Recent studies performed in Florida, USA (Zhang et al., 2015, Wang et al., 2016), supported the heterotallism of P. citricarpa, finding only MAT1-2-1 isolates present in Florida (based on 113 isolates) while 26 strains from Australia displayed an equal ratio of the two mating types. Amorim recently showed that in Brazil the two idiomorphs occur in a 1:1 ratio. Furthermore, Tran reported for the first time the successful mating in vitro of P. citricarpa, confirming that this species is heterothallic and requires isolates of different MAT idiomorphs to be in direct physical contact for mating and production of sexual fruiting bodies. We found both MAT1-1-1 and MAT1-2-1 isolates present in Europe, but both mating types were not recovered together in the same country, indicating separate introductions that have not spread and remained isolated. A broader sampling is required, however, to determine whether this holds up when a larger population per area is sampled.

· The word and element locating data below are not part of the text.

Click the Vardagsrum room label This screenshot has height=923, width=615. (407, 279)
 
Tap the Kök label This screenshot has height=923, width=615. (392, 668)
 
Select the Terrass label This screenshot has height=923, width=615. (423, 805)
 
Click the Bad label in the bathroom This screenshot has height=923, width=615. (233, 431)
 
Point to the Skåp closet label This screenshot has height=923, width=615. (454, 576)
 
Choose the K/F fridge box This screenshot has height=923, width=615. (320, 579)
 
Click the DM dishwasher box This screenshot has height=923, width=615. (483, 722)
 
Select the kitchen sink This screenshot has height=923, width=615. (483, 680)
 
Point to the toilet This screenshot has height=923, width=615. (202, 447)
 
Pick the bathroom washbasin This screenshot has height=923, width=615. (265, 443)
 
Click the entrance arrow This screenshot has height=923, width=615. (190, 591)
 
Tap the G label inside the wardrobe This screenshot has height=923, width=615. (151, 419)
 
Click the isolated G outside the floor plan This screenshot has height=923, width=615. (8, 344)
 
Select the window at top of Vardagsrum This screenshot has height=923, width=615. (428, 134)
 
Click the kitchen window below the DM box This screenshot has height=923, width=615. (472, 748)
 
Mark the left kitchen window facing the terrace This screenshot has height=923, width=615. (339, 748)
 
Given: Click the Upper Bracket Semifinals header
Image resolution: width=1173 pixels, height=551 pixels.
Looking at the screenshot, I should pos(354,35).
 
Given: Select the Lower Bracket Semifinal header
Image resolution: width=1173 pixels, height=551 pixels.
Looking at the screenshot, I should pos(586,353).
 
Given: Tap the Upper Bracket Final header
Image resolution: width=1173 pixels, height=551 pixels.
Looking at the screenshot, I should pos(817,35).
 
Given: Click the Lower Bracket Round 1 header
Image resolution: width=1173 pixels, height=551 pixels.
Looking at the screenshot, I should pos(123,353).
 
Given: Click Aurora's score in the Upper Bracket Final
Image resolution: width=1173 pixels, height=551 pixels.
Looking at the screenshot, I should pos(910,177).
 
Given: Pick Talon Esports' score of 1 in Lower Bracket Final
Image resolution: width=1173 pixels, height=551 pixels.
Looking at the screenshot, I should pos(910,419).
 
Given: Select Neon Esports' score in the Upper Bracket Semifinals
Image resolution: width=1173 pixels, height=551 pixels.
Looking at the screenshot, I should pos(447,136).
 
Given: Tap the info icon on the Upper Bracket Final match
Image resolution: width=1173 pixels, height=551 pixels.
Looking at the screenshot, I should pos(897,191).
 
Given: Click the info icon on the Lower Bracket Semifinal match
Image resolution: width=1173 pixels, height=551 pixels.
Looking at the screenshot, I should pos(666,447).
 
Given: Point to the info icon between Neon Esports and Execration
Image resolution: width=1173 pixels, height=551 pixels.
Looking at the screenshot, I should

This study contributed significantly towards our understanding of the genotypic variation in P. capitalensis and P. citricarpa, splitting both groups into different taxa, and clearly showing that a multi-locus approach works well for distinguishing these species. The use of a three-gene analysis (ITS, actA, tef1) performed in a previous study (Wang ) showed two poorly supported subclades within P. citricarpa. We used a further three genomic loci (gapdh, LSU and rpb2) to confirm that the two subclades actually represent two distinct species.

In this study we established the presence of P. citricarpa and the similar new species, P. paracitricarpa, for the first time in Europe. In spite of the occurrence of these species, neither was associated with disease symptoms, evidently because of unfavourable climatic conditions (Yonow et al., 2013, Magarey et al., 2015). Whilst it appears that these fungi were introduced with plant material many years ago, they apparently persist under these unfavourable conditions, most likely endophytically, and possibly through asexual reproduction. The latter hypothesis is supported by the finding that only one mating type was found per locality, and that some P. citricarpa pycnidiospore infection events were predicted to occur in these regions (Magarey ). The number of suitable infection periods was, however, markedly fewer than those for regions where P. citricarpa causes CBS disease. Magarey doubted the ability of P. citricarpa to persist and cause disease at a location where there is a low frequency of suitable seasons. Likewise, the climate suitability modelling conducted by Paul and Yonow , indicated climatic unsuitability across the EU, with the exception of a few isolated areas around the Mediterranean Sea, where marginally suitable climatic conditions can be found. All these climate modelling studies were calibrated for climate suitability according to the presence, absence, distribution and severity of CBS disease, and not the potential presence of the fungus in the absence of disease. The findings from our study indicate that P. citricarpa was able to persist but did not induce CBS symptoms or spread, considering that it was found in only a few of the sites investigated and at very low frequency.